**WHAT IS REQUIRED**
Print each entry below precisely as shown.

▬▬▬▬▬▬

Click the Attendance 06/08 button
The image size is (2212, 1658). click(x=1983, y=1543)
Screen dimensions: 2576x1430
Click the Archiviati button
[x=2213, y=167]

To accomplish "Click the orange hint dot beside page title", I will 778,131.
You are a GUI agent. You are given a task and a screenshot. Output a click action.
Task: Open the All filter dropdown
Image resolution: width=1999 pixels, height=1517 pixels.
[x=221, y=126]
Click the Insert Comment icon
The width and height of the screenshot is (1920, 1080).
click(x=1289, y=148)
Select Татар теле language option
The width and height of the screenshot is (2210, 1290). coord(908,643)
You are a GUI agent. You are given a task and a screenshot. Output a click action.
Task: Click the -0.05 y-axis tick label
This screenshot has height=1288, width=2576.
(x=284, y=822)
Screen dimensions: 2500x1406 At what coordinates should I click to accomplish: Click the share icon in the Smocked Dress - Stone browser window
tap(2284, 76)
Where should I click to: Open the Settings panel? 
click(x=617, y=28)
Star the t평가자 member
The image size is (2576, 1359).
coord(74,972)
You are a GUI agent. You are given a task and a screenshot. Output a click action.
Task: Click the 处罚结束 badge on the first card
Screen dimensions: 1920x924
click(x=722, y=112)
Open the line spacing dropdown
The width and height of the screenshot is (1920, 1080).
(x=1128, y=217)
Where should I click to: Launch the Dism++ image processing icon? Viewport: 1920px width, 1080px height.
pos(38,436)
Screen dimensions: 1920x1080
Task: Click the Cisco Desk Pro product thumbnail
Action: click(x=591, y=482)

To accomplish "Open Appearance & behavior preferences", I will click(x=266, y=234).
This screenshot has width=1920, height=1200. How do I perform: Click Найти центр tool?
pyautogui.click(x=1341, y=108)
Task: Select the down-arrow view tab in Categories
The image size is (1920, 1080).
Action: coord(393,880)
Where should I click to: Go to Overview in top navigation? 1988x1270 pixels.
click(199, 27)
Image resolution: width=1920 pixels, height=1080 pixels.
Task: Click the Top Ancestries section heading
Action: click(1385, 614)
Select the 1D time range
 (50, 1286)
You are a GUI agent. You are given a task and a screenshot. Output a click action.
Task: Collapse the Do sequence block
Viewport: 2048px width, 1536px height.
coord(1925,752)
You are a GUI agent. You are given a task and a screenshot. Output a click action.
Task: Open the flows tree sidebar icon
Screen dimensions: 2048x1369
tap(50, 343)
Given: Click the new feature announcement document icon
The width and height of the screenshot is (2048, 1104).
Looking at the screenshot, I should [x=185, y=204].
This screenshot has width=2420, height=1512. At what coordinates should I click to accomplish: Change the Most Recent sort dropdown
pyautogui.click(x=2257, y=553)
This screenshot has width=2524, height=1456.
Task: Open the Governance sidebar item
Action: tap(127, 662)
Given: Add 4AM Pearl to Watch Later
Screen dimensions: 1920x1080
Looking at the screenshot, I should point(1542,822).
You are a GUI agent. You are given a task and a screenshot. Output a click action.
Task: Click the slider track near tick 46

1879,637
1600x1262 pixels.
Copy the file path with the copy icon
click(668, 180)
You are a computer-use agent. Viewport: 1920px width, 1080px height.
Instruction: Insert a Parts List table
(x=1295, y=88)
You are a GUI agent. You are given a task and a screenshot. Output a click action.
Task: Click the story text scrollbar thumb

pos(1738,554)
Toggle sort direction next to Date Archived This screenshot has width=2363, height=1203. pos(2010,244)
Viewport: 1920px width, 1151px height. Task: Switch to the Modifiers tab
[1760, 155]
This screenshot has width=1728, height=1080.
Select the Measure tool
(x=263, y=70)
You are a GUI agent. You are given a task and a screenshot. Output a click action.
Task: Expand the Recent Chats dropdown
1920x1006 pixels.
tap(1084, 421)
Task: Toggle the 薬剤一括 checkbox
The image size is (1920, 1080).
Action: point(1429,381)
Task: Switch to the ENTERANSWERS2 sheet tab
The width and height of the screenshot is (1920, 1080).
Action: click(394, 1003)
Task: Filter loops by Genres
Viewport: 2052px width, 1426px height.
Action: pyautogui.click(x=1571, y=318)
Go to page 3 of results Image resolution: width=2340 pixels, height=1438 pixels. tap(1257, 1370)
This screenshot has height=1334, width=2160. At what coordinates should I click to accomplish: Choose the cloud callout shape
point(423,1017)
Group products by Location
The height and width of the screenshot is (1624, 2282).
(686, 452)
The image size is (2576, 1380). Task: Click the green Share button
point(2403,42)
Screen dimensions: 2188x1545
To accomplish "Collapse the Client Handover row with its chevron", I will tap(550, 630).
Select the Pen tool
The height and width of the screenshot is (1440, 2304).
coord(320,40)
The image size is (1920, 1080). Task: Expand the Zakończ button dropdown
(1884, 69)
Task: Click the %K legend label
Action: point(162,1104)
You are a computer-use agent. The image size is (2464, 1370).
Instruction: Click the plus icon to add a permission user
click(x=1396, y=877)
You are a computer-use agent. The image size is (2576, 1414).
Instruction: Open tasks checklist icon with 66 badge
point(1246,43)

▬▬▬▬▬▬

**EXERCISE ANSWER**
Click the Attendance 06/08 button
The image size is (2212, 1658). click(x=1983, y=1543)
Screen dimensions: 2576x1430
Click the Archiviati button
[x=2213, y=167]

To accomplish "Click the orange hint dot beside page title", I will 778,131.
You are a GUI agent. You are given a task and a screenshot. Output a click action.
Task: Open the All filter dropdown
Image resolution: width=1999 pixels, height=1517 pixels.
[x=221, y=126]
Click the Insert Comment icon
The width and height of the screenshot is (1920, 1080).
click(x=1289, y=148)
Select Татар теле language option
The width and height of the screenshot is (2210, 1290). coord(908,643)
You are a GUI agent. You are given a task and a screenshot. Output a click action.
Task: Click the -0.05 y-axis tick label
This screenshot has height=1288, width=2576.
(x=284, y=822)
Screen dimensions: 2500x1406 At what coordinates should I click to accomplish: Click the share icon in the Smocked Dress - Stone browser window
tap(2284, 76)
Where should I click to: Open the Settings panel? 
click(x=617, y=28)
Star the t평가자 member
The image size is (2576, 1359).
coord(74,972)
You are a GUI agent. You are given a task and a screenshot. Output a click action.
Task: Click the 处罚结束 badge on the first card
Screen dimensions: 1920x924
click(x=722, y=112)
Open the line spacing dropdown
The width and height of the screenshot is (1920, 1080).
(x=1128, y=217)
Where should I click to: Launch the Dism++ image processing icon? Viewport: 1920px width, 1080px height.
pos(38,436)
Screen dimensions: 1920x1080
Task: Click the Cisco Desk Pro product thumbnail
Action: click(x=591, y=482)

To accomplish "Open Appearance & behavior preferences", I will click(x=266, y=234).
This screenshot has width=1920, height=1200. How do I perform: Click Найти центр tool?
pyautogui.click(x=1341, y=108)
Task: Select the down-arrow view tab in Categories
The image size is (1920, 1080).
Action: coord(393,880)
Where should I click to: Go to Overview in top navigation? 1988x1270 pixels.
click(199, 27)
Image resolution: width=1920 pixels, height=1080 pixels.
Task: Click the Top Ancestries section heading
Action: click(1385, 614)
Select the 1D time range
 (50, 1286)
You are a GUI agent. You are given a task and a screenshot. Output a click action.
Task: Collapse the Do sequence block
Viewport: 2048px width, 1536px height.
coord(1925,752)
You are a GUI agent. You are given a task and a screenshot. Output a click action.
Task: Open the flows tree sidebar icon
Screen dimensions: 2048x1369
tap(50, 343)
Given: Click the new feature announcement document icon
The width and height of the screenshot is (2048, 1104).
Looking at the screenshot, I should [x=185, y=204].
This screenshot has width=2420, height=1512. At what coordinates should I click to accomplish: Change the Most Recent sort dropdown
pyautogui.click(x=2257, y=553)
This screenshot has width=2524, height=1456.
Task: Open the Governance sidebar item
Action: tap(127, 662)
Given: Add 4AM Pearl to Watch Later
Screen dimensions: 1920x1080
Looking at the screenshot, I should point(1542,822).
You are a GUI agent. You are given a task and a screenshot. Output a click action.
Task: Click the slider track near tick 46

1879,637
1600x1262 pixels.
Copy the file path with the copy icon
click(668, 180)
You are a computer-use agent. Viewport: 1920px width, 1080px height.
Instruction: Insert a Parts List table
(x=1295, y=88)
You are a GUI agent. You are given a task and a screenshot. Output a click action.
Task: Click the story text scrollbar thumb

pos(1738,554)
Toggle sort direction next to Date Archived This screenshot has width=2363, height=1203. pos(2010,244)
Viewport: 1920px width, 1151px height. Task: Switch to the Modifiers tab
[1760, 155]
This screenshot has width=1728, height=1080.
Select the Measure tool
(x=263, y=70)
You are a GUI agent. You are given a task and a screenshot. Output a click action.
Task: Expand the Recent Chats dropdown
1920x1006 pixels.
tap(1084, 421)
Task: Toggle the 薬剤一括 checkbox
The image size is (1920, 1080).
Action: point(1429,381)
Task: Switch to the ENTERANSWERS2 sheet tab
The width and height of the screenshot is (1920, 1080).
Action: click(394, 1003)
Task: Filter loops by Genres
Viewport: 2052px width, 1426px height.
Action: pyautogui.click(x=1571, y=318)
Go to page 3 of results Image resolution: width=2340 pixels, height=1438 pixels. tap(1257, 1370)
This screenshot has height=1334, width=2160. At what coordinates should I click to accomplish: Choose the cloud callout shape
point(423,1017)
Group products by Location
The height and width of the screenshot is (1624, 2282).
(686, 452)
The image size is (2576, 1380). Task: Click the green Share button
point(2403,42)
Screen dimensions: 2188x1545
To accomplish "Collapse the Client Handover row with its chevron", I will tap(550, 630).
Select the Pen tool
The height and width of the screenshot is (1440, 2304).
coord(320,40)
The image size is (1920, 1080). Task: Expand the Zakończ button dropdown
(1884, 69)
Task: Click the %K legend label
Action: point(162,1104)
You are a computer-use agent. The image size is (2464, 1370).
Instruction: Click the plus icon to add a permission user
click(x=1396, y=877)
You are a computer-use agent. The image size is (2576, 1414).
Instruction: Open tasks checklist icon with 66 badge
point(1246,43)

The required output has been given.